Einfluss darauf hätten aber nicht nur die Eltern und das soziale Umfeld, sagen die Verfasser der Studie. „Es sind vor allem die Mitarbeiter von Kitas, Kindergärten und Schulen, die armen Kindern und Jugendlichen Halt und Stabilität bieten könnten, so Wolfgang Stadler, der AWO-Bundesvorsitzende.
Das bedeutet im Umkehrschluss, dass die Institutionen bei über der Hälfte der befragten Kinder versagt haben.
„Besonders negativ wirken sich die Brüche zwischen den Institutionen aus“, sagt Stadler, also der Übergang von der Kita zu Kindergarten und Schule. Oft finde keine Kommunikation zwischen dem Betreuungspersonal statt. Hat die Förderung dauerhaft versagt, sind arme Jugendliche im Vergleich zu ihren AltersgenossInnen in vielerlei Hinsicht benachteiligt.
„Heranwachsende haben entwicklungsspezifische Aufgaben zu bewältigen“, erklärt Forscherin Holz.

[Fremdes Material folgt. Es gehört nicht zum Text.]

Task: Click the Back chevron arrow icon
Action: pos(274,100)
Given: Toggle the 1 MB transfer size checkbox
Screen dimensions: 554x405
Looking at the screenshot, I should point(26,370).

Sie sind mit ihrer Persönlichkeitsentwicklung befasst, müssen sich in der Clique zurechtfinden, wollen Paarbeziehungen austesten, müssen die Schule schaffen Berufsentscheidungen treffen. „Arme Jugendliche müssen auch noch mit den Krisen zurechtkommen, die aus Armut erwachsen“, so Holz.
Die Folge: Ihre Bildungserfolge sind geringer. Die größte Gruppe der armen Jugendlichen (45 Prozent) schaffen es lediglich auf die Realschule. Sie werden häufig später eingeschult und müssen bereits in der Grundschule Klassen wiederholen. Die größte Gruppe der nicht armen Jugendlichen, 36 Prozent, schafft es aufs Gymnasium.
Ein interessanter Teilaspekt: Arme Jugendliche mit Migrationshintergrund verfügen oft über besseren familiären Zusammenhalt, ein besseres soziales Netzwerk und einen homogeneren Freundeskreis, sind also in diesem Punkt weniger isoliert und sozial besser aufgestellt.
Als Konsequenz fordern Verfasser und Auftraggeber der Studie, Einrichtungen für Kinder und Jugendliche müssten sich künftig stärker einmischen und kontinuierlich Verantwortung übernehmen. „Die Zahl der pädagogischen Fachkräfte muss erhöht werden“, fordert AWO-Vorsitzender Stadler. „Sozialarbeiter an Schulen wären wichtig.“
Das von der CSU angestrebte Betreuungsgeld hält er angesichts der Ergebnisse für wenig förderlich, weil es den externen Zugriff auf benachteiligte Kinder erschwert. „Das Geld sollte besser in Schulen und Kitas investiert werden“, so Stadler.